New day, same oil headache
Canadian stocks took a breather Thursday after three straight sessions of gains. The culprit wasn’t some dramatic earnings miss or a surprise Bank of Canada plot twist — it was the same old geopolitical soap opera around Iran and the Strait of Hormuz.
Why investors care
When Hormuz gets sticky, the market’s brain immediately jumps to supply shocks. And supply shocks are a nasty little chain reaction:
- oil prices can jump
- energy stocks can get a bid
- inflation expectations can wake up and choose violence
- rate-cut hopes can get a little less cozy
So even if the move in Canadian stocks looks modest on paper, the bigger story is that traders are still pricing in a world where energy flows can get snagged and sentiment gets twitchy fast.

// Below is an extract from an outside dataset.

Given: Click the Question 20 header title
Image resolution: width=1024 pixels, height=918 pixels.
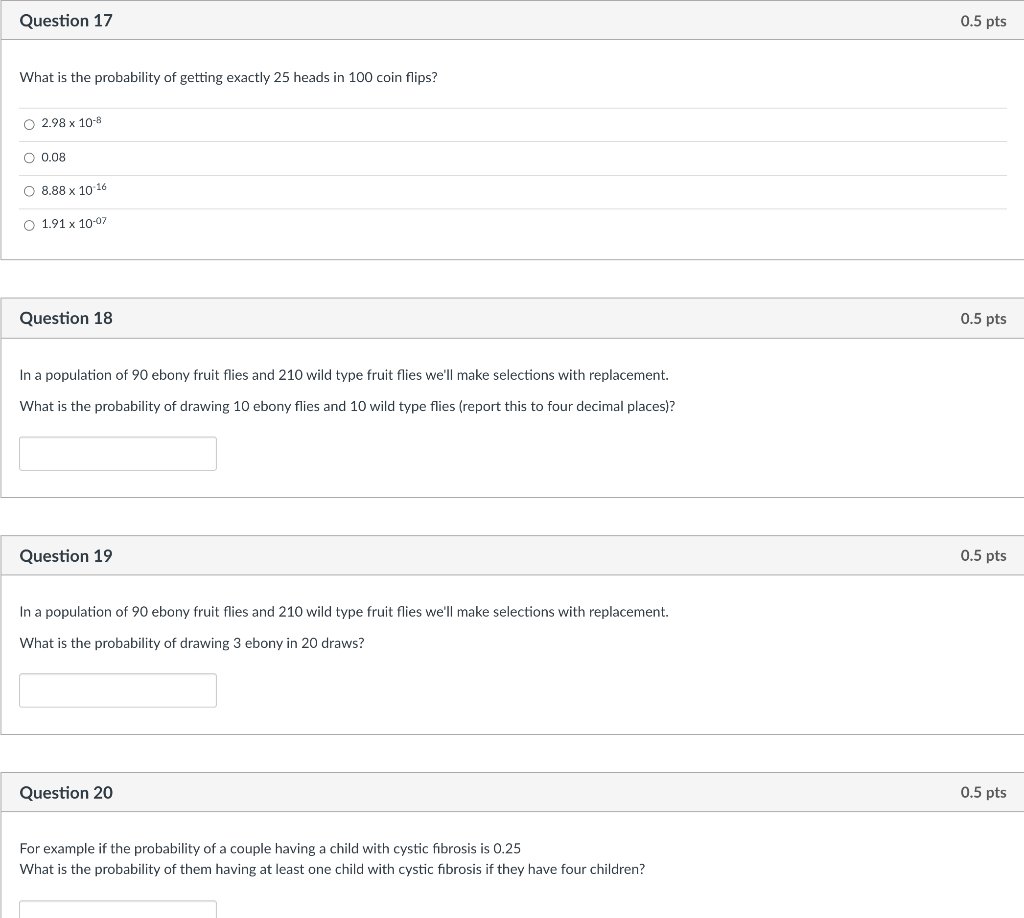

Waiting for the next headline
Investors are also watching the upcoming second round of U.S.-Iran negotiations, which is basically market suspense in a trench coat. If the talks ease tensions, risk assets could catch a relief bounce. If not, expect more trading around oil, defense, and anything sensitive to higher input costs.
Big picture: when geopolitics mess with energy, Canada’s market tends to feel it early and often. That makes this less about one bad session and more about a reminder that global supply drama still has a loud voice on Bay Street.